Chair of the Beef Marketing Group Lee Borck Talks About the Risk and Rewards of Feeding CattleTue, 22 Aug 2017 16:03:55 CDT
Lee Borck became a cattle feeder in 1978, after an initial career with the Farm Credit System. Feeding was attractive, but he learned to manage risk from the loan officer side.
“They were the folks that weren't afraid to try new things,” Bork said. “They were taking more risk. They got more bumps, but they got more rewards at the same time. And one thing that I learned in being at Production Credit and on the financing side… I didn't learn so much what to do, but you could certainly see the mistakes people made in the way that they looked at their business plan and not thinking far enough out in front as to what might happen to them.”
To watch a video featuring Lee Borck, Manhattan, Kansas-based chairman of Integrated Livestock Systems and the Beef Marketing Group Cooperative, talk about risk and reward in cattle feeding for consumers, click or tap the PLAYBOX below.
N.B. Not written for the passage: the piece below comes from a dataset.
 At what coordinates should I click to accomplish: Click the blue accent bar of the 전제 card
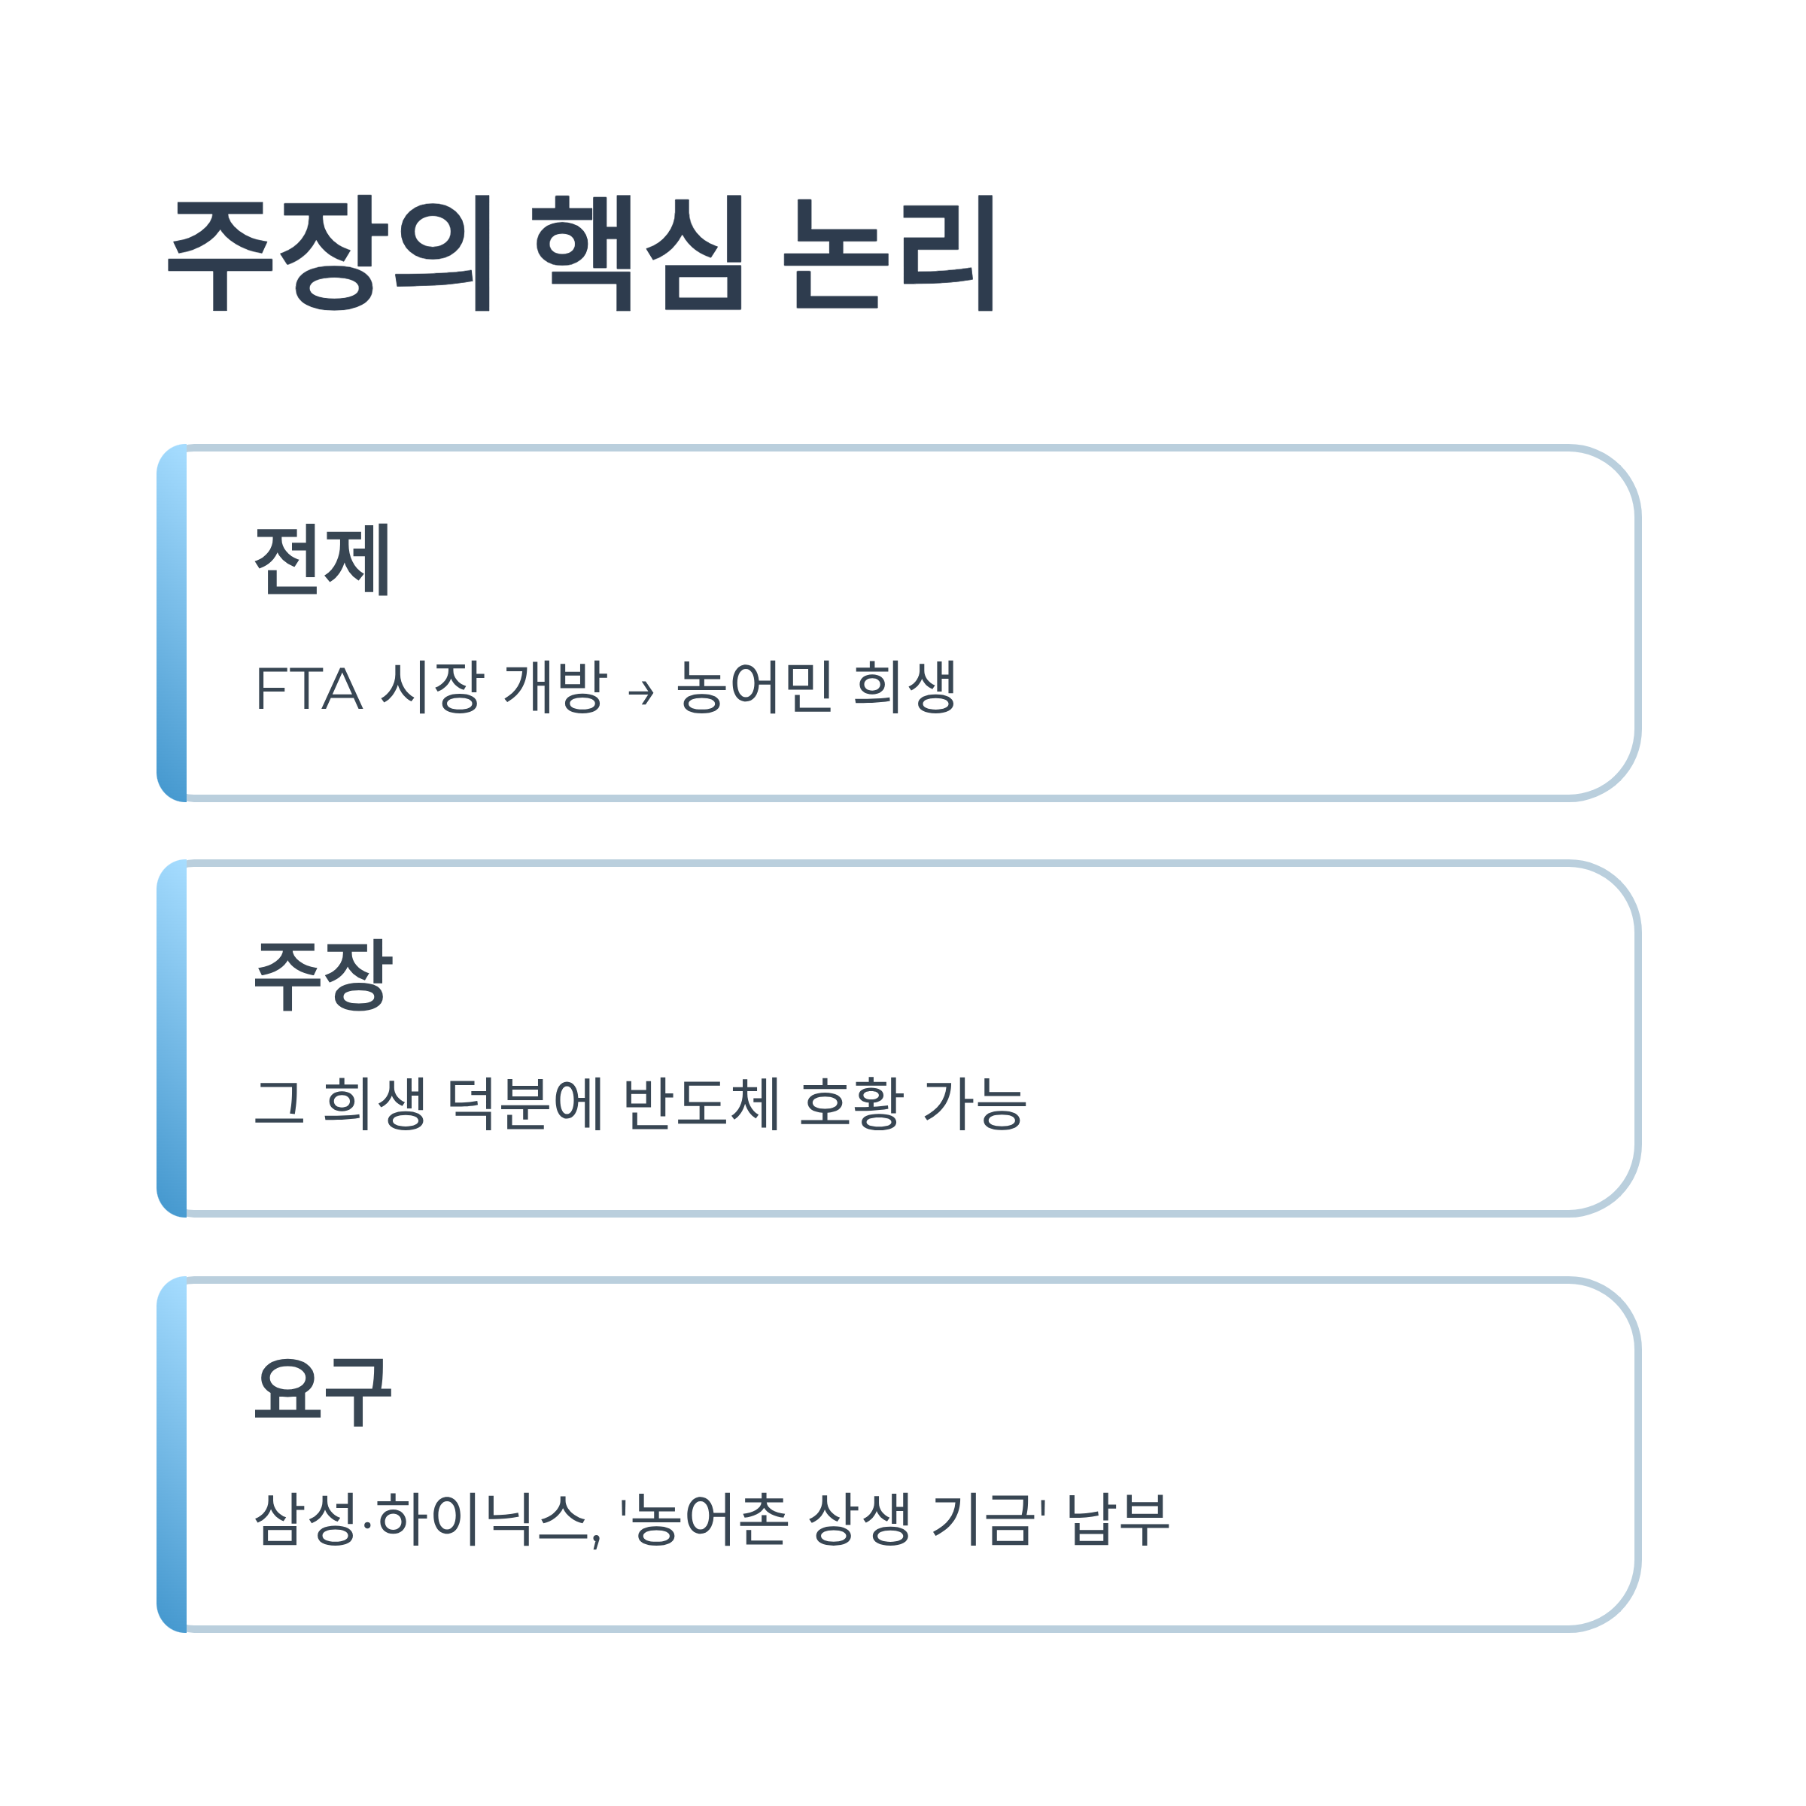(x=172, y=624)
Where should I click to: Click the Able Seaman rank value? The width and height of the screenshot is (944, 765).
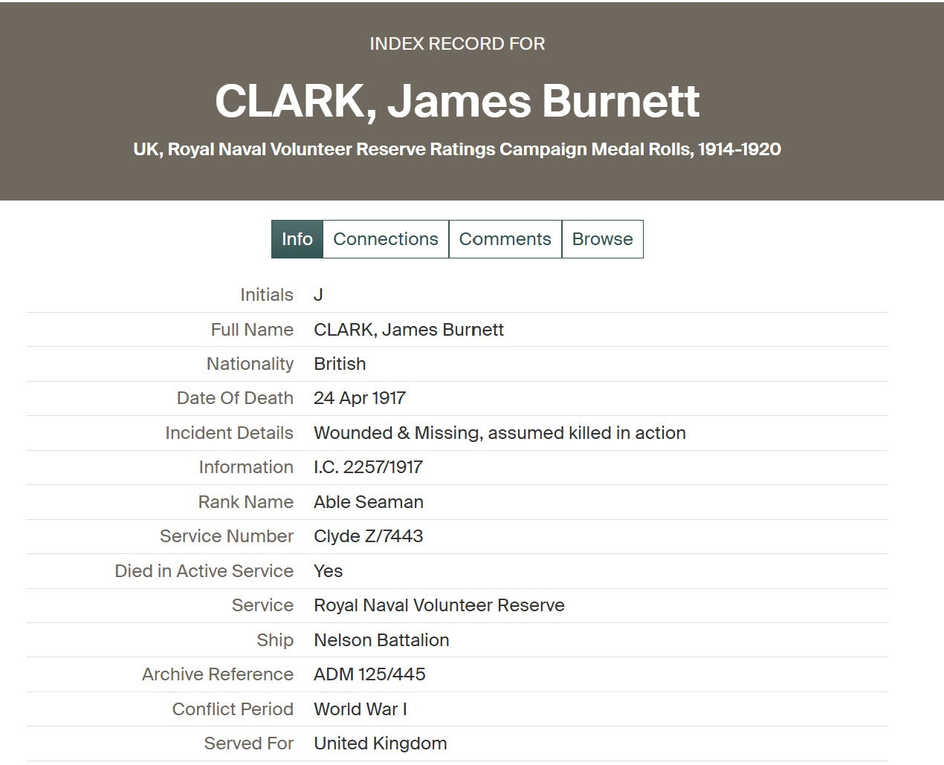(369, 502)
Not even the most cautious planners figured on 18% interest in the early 1980s, but Borck weathered that storm and later reflected, it’s possible to be TOO careful.
“You've got to have a few failures to learn what not to do again… To be really successful you have to be able to make a decision when you have 65% of the information that is available of the 100% total information that's out there,” he said. “If you wait till you get to 90% all the good deals are gone because everybody else has made that decision. But that also means that occasionally you're going to fail and you're going to go backwards. But if you can make seven or eight deals out of ten work, you're going to move ahead and you're going to move ahead pretty good.”
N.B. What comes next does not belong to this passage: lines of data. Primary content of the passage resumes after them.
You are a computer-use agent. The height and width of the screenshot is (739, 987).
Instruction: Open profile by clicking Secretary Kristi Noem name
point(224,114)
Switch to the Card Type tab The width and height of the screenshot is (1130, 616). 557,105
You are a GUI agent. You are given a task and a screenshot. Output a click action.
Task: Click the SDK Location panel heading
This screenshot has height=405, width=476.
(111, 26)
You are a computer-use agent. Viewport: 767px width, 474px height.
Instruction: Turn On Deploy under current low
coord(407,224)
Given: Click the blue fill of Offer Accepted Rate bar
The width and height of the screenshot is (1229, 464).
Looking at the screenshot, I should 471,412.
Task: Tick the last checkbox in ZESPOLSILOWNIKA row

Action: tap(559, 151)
One notable exception, where cattle producers cannot afford to fail, is in pleasing beef consumers.
“Somebody buys a steak from one of my animals and they go home and eat it,” remarked Borck. “They're not going to bring that steak back like they do if they get a defect in a refrigerator, or a tire, or something else that they buy. They just don't come back and buy another steak for a while.”
The key to producing fail-proof beef, Borck says, is branding backed by attributes consumers want.
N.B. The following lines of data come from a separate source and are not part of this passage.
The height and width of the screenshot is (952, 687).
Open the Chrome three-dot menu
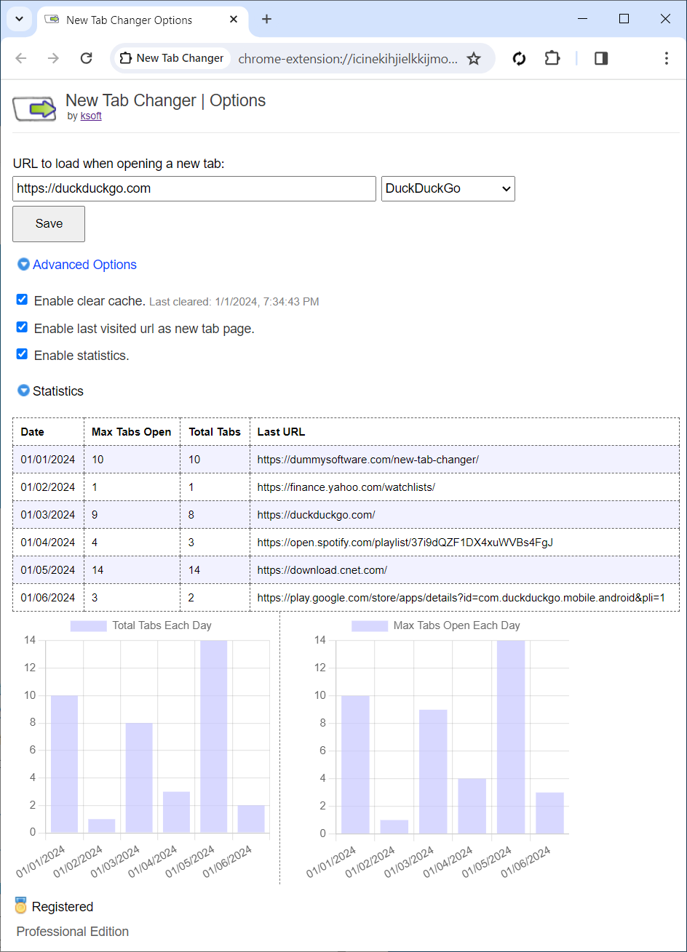(667, 58)
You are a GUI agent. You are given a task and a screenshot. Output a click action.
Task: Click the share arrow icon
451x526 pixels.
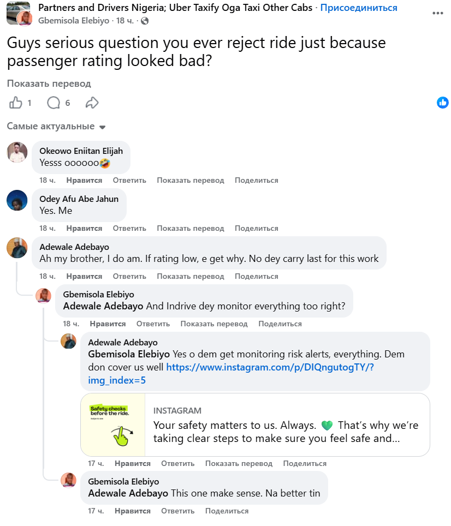92,103
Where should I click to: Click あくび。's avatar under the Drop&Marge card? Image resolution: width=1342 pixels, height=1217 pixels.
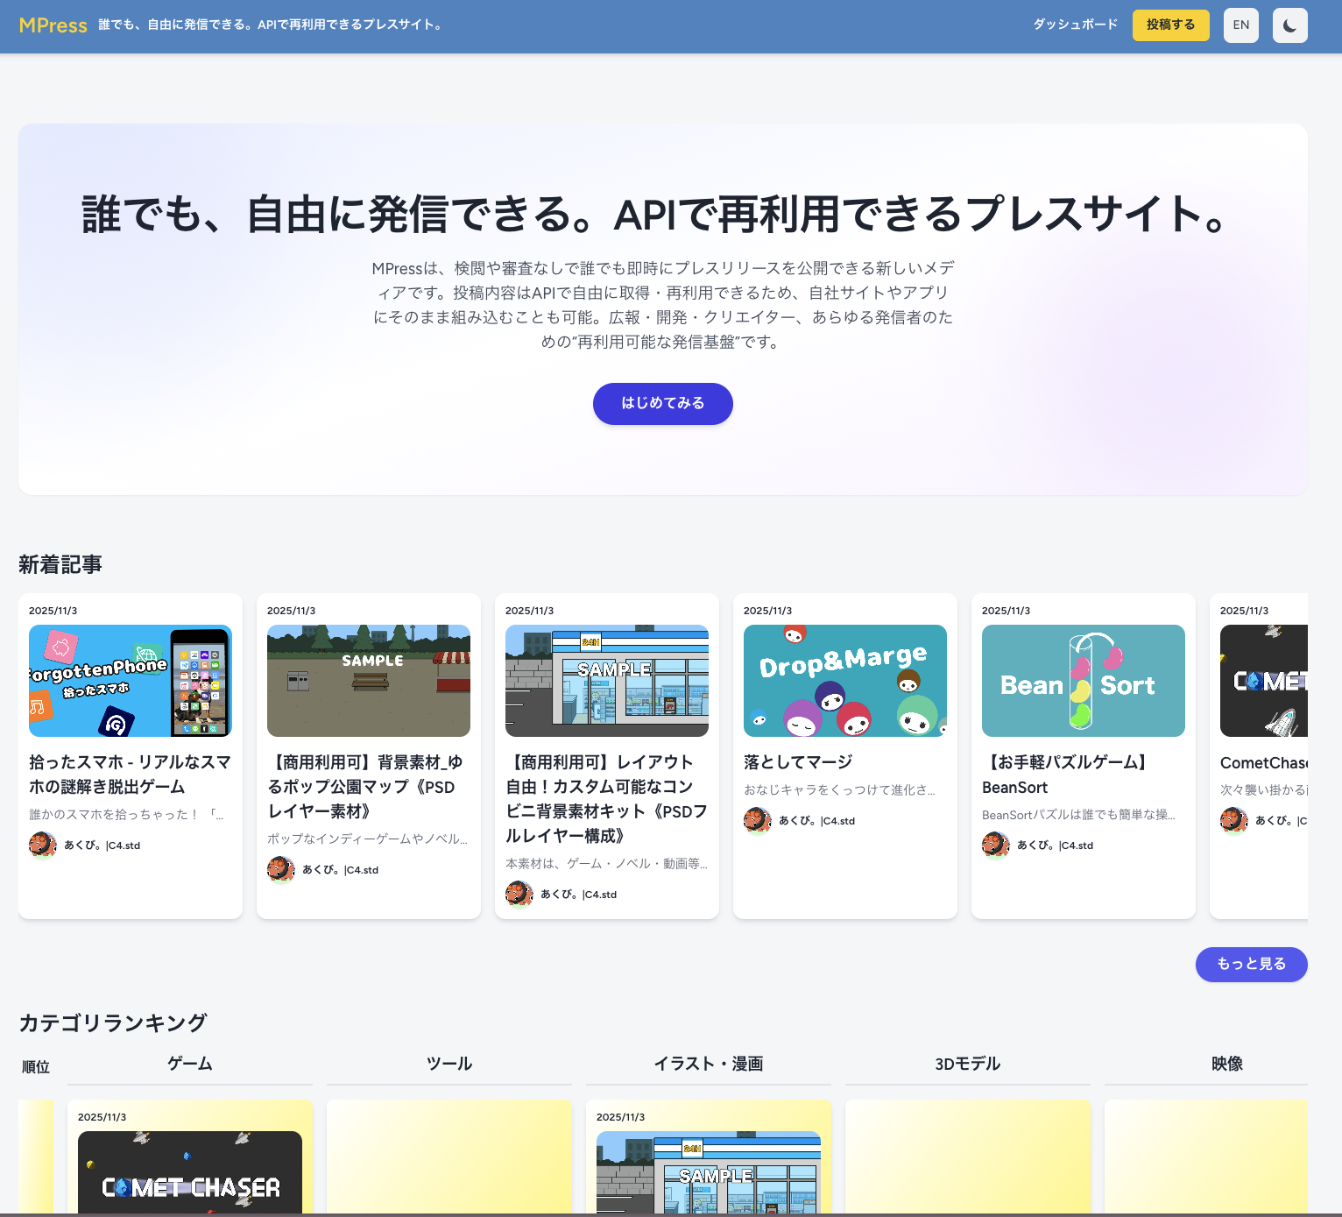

“And the big change isn't so much that we're producing animals that taste better, that eat better, as much that it is that we're recognizing that we've got to produce what the consumer wants,” Borck explained. “Rather than producing what we want and saying what will you give me for it. We know there's a premium market that's out there for cattle with certain attributes, and it has changed the way that we do business.”
Borck, honored with the 2017 Industry Achievement Award at this year’s Feeding Quality Forum, suggests beef producers should worry less about failing in their endless quest to earn more dollars from consumers.